Chapter 4Best funded startups
What is VC money really getting done?
Startups have a nice reputation when it comes to impact. They solve big problems and innovate, teach young people new things and can make lots of money. They rarely have heavy physical production and thus no significant emissions.
But does that reputation need a reality check?
We analysed how the best funded growth companies in Europe and in the US perform in terms of net impact. The results reveal that while some startups really do focus on solving the biggest challenges of our time, most of them don’t.
Why is the majority of VC money flowing towards relatively low-ambition projects impact-wise?
The majority of the analysed growth companies (19/30 in Europe and 11/30 in the US) are primarily focused on simply making consumers’ lives easier: creating convenient and more affordable solutions for transportation and travelling, making e-commerce and payments run smoother, and delivering food to customers’ doorsteps. While these services can bring temporary and marginal increases in joy to customers’ lives, it is clear that they are a far cry from solving the most critical problems of our time.
Despite all the stereotypes of “world-saving startups”, only a handful of the best funded growth companies are actively providing solutions to environmental problems. In Europe, Lilium (Figure 4.2) contributes to air transport electrification with its electric airplanes, and Rivian (Figure 4.3) focuses on finding solutions to energy storage problems. In the US, growth companies NURO, Rivian and Faraday Future contribute to electric low-carbon road transport. Through providing their technology to electric vehicle manufacturers, autonomous driving companies such as Waymo, Cruise and Argo AI also have an indirect effect on transport electrification.
While the best funded transportation startups in the US dabble with electric and self-driving cars, in Europe the focus is on used vehicles and sharing: several companies operating in the transportation sector rely on the principles of the sharing economy.
Even though sharing-based business models have a lot of potential from a circular economy point of view, their net impact profiles show that they are not automatically positive for the environment. Even though sharing increases the utilization rate of resources, transportation still uses energy and creates emissions. An example of this can be seen in BlaBlaCar’s net impact profile in Figure 4.4. Depending on what activities the transport services replace - e.g. driving with privately owned passenger cars or cycling - net impact in terms of environment can be either positive or negative.
What about turning the question around: why is the majority of VC money directed towards impact-wise relatively low-ambition projects? Is it because impact-driven teams don’t know how to make money? Or because VCs still struggle to spot the projects in which EBIT and impact go hand in hand? Figure 4.5 shows the 30+30 companies’ net impact ratio plotted against their total equity funding received since founding.
Scarce human capital is a resource too
Scarce human capital, similar to any other resource, comes with an opportunity cost. Typically, startup companies use significant amounts of highly educated human capital relative to their size and realized impact. This is a natural evolution phase, and the cure is simple: growth. In terms of impact, startup companies must grow not only to break-even financially, but also in terms of net value creation.

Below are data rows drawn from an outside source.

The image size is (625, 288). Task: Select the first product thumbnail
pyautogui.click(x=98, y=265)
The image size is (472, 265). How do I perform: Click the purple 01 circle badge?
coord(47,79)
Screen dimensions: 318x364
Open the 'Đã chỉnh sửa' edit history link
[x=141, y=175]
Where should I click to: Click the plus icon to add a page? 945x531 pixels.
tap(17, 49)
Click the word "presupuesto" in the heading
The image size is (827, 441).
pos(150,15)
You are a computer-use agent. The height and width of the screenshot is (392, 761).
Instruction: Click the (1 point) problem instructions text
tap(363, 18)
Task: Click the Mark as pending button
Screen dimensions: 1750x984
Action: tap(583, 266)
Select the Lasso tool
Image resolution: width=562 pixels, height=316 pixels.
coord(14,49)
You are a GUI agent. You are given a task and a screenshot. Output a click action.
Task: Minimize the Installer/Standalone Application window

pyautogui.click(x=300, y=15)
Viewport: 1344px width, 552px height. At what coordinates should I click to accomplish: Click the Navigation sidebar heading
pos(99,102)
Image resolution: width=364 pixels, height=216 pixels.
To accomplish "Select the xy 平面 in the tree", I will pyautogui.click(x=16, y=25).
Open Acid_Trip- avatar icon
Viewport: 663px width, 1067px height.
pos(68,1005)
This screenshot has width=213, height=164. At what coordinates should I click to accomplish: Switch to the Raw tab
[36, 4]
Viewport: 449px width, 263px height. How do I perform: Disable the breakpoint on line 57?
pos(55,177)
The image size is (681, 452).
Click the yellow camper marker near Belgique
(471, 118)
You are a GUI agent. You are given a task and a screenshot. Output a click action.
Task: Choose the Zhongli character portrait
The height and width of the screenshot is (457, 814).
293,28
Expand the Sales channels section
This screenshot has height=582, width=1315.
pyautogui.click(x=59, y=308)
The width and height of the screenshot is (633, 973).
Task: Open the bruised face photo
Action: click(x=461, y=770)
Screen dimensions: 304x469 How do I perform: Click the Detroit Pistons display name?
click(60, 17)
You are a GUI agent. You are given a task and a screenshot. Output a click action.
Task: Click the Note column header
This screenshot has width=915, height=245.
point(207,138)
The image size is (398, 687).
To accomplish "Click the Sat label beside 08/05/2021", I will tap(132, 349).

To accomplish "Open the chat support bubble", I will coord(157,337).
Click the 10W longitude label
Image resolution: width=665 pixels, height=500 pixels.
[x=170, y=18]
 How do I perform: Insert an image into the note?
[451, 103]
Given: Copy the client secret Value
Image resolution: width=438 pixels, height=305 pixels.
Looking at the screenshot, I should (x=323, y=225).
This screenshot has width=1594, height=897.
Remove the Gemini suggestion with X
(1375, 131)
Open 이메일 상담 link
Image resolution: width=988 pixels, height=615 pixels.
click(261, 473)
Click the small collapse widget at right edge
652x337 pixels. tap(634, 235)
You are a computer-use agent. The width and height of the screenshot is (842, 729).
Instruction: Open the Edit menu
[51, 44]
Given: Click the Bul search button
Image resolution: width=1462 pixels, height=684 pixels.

In this group of analysed growth companies from Europe and the US, many seem to have already exceeded the “break-even point”. Nevertheless, they still create more jobs and use more scarce human capital per created revenue compared to more established companies. Figure 4.7 shows how the group of best funded US growth companies perform compared to larger US Fortune 500 companies. As can be seen, the use of scarce human capital and creation of jobs are highlighted in the growth companies group.
However, startups don’t automatically break even impact-wise even if they manage to grow - it all depends on whether their products or services are net positive in the first place. It would seem that some of the companies analysed here may also have a hard time justifying the use of their human capital in terms of the positive impacts achieved.
One example is the electronic cigarettes manufacturer Juul (Figure 4.8). While electronic cigarettes may have their upsides compared to regular cigarettes, their overall impact on health is still negative.